A dramatic example of the power of mental suggestion involved a small group of people with a mysterious congenital condition called 'ichthyosiform erythroderma', also known disparagingly as 'fish-skin disease' because of the unsightly fish-scale-like crusts that cover most of the sufferer's body. In one study, five patients were hypnotized and told to focus on a part of their body and visualize the skin becoming normal. Within just a few weeks, 80 per cent of each patient's body had completely healed, with the skin remaining smooth and clear (Br J Dermatol, 1966; 78: 101-5).
Through hypnotic intention, spinal-surgery patients about to undergo their operations have reduced blood loss by nearly half simply by directing their blood supply away from the site of the surgery (Advances, 1985; 2: 11-21). Pregnant women have been able to turn their babies from breech positions, burn victims have sped up their healing and people suffering haemorrhages in the gastrointestinal tract have willed their bleeding to stop (Dienstfrey H. Mind and mindlessness in mind-body research, in Schlitz M et al., eds. Consciousness and Healing: Integral Approaches to Mind-Body Healing. St Louis, MO: Elsevier Churchill Livingstone, 2005). Clearly, during an altered state that roughly corresponds to the hyperalert state of intense meditation, conscious thought can convince the body to endure pain, cure many serious diseases and change virtually any condition.
Mental intention has been used to produce actual physiological changes-and not only in athletes' bodies. Guang Yue, an exercise psychologist at the Cleveland Clinic Foundation in Ohio, carried out research comparing participants who went to the gym with those who performed a virtual workout in their heads. Those who regularly visited the gym were able to increase their muscle strength by 30 per cent. But those who remained in their arm-chairs and ran through a mental rehearsal of the weight training in their minds increased muscle power by almost half as much.

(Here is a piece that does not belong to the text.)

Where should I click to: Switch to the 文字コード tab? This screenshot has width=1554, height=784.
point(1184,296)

Volunteers between 20 and 35 years of age imagined flexing one of their biceps as hard as they could during daily training sessions carried out five times a week. After ensuring that the participants were not doing any actual exercise, including tensing their muscles, the researchers discovered an astonishing 13.5 per cent increase in muscle size and strength after just a few weeks, an advantage that persisted for three months after the mental training stopped (J Neurophysiol, 1992; 67: 114-23).

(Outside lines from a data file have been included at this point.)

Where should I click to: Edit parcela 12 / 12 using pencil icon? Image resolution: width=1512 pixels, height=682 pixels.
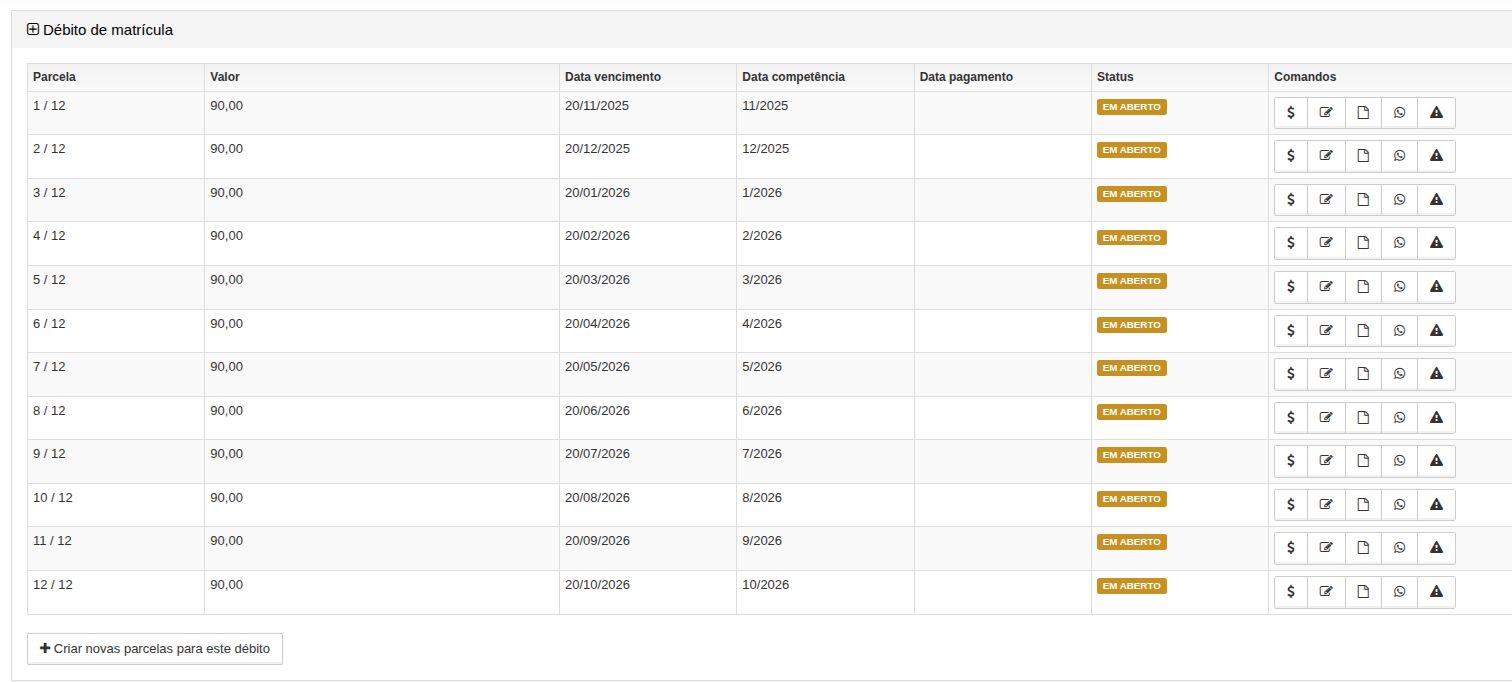1326,592

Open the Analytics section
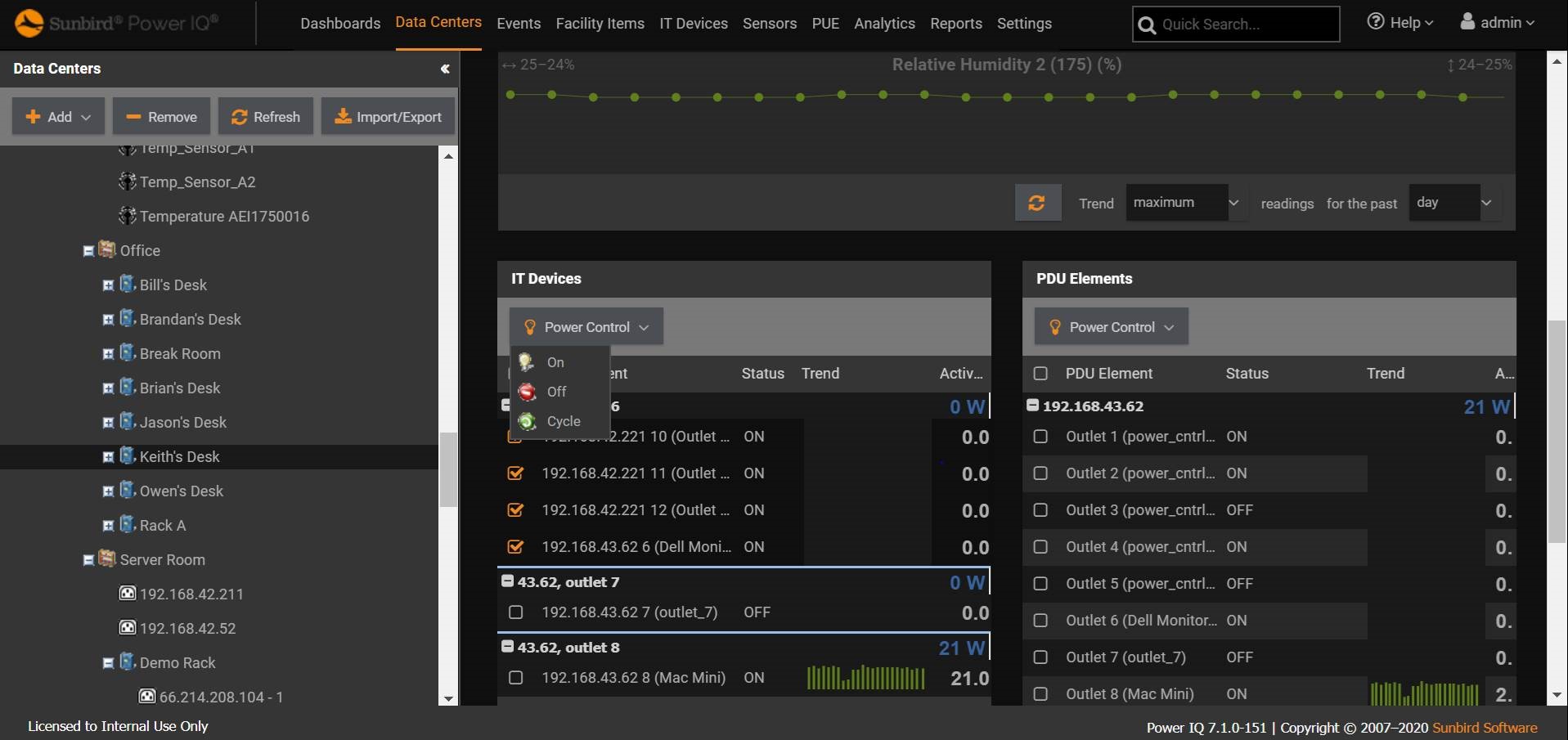coord(884,24)
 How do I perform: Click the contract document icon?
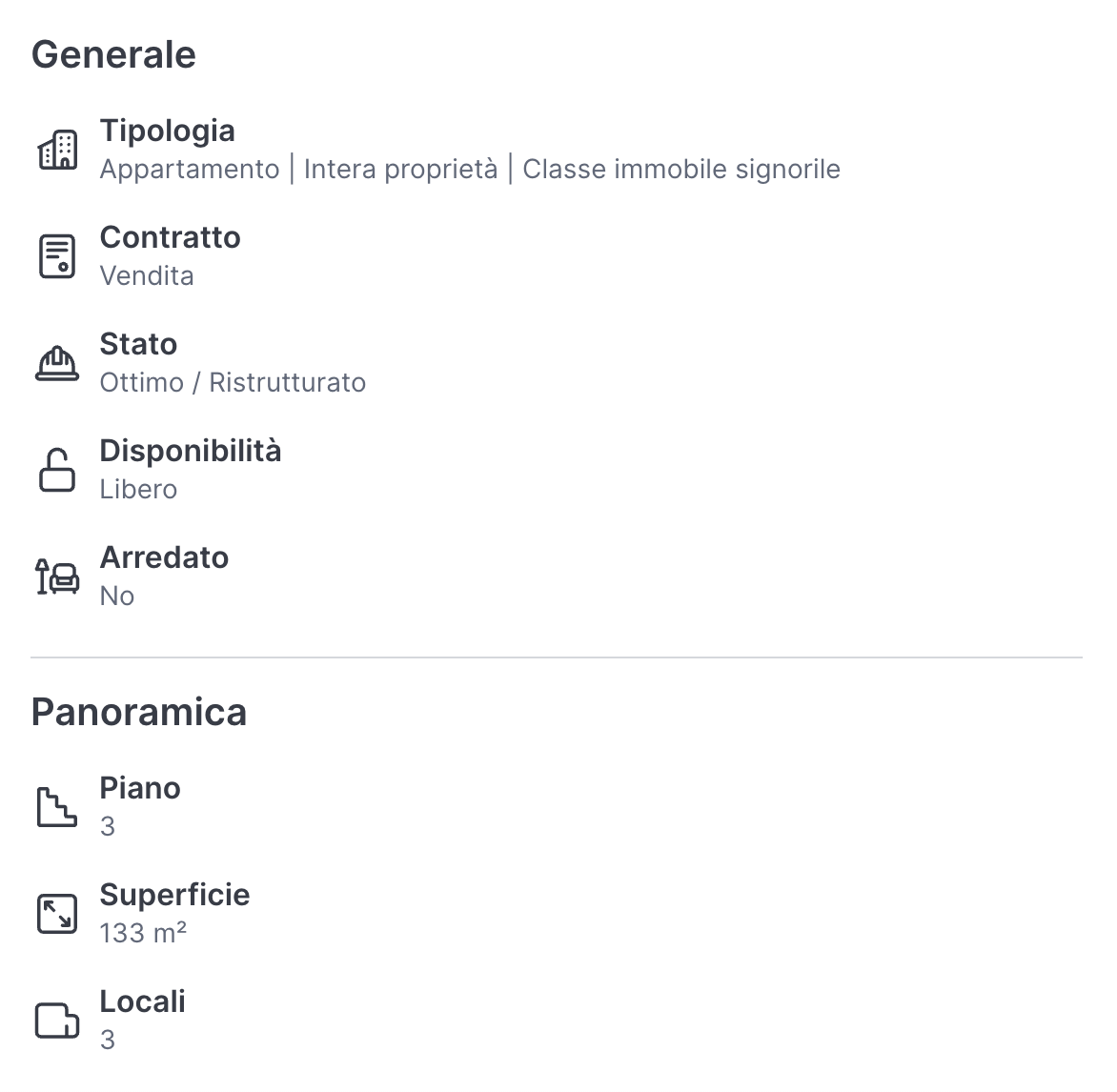point(57,256)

In 1997, Dr David Smith at the University of Chester in the UK came up with similar results: participants who worked out could achieve 30 per cent increases in strength, while those who just imagined themselves doing the training achieved a 16 per cent increase (Smith D et al. The effect of mental practice on muscle strength and EMG activity. Proceedings of the British Psychological
Society Annual Conference, 1998; 6: 116).
One study demonstrated that, under hypnosis, women increased the dimensions of their breasts simply by visualizing themselves on the beach with the sun's rays warming their chests (Barber TX, Changing 'unchangeable' bodily processes by [hypnotic] suggestions: A new look at hypnosis, cognitions, imagining and the mind-body problem, in Sheikh AA, ed. Imagination and Healing. Farmingdale, NY: Baywood Publishing, 1984).
The Healing Contract
But what about the role of the healer? Studies show that the effect is enhanced when the practitioner, as well as the patient, believes that the the treatment will work. In nearly 40 per cent of such cases, the placebo proved effective (Clin Psych Rev, 1993; 13: 375-91).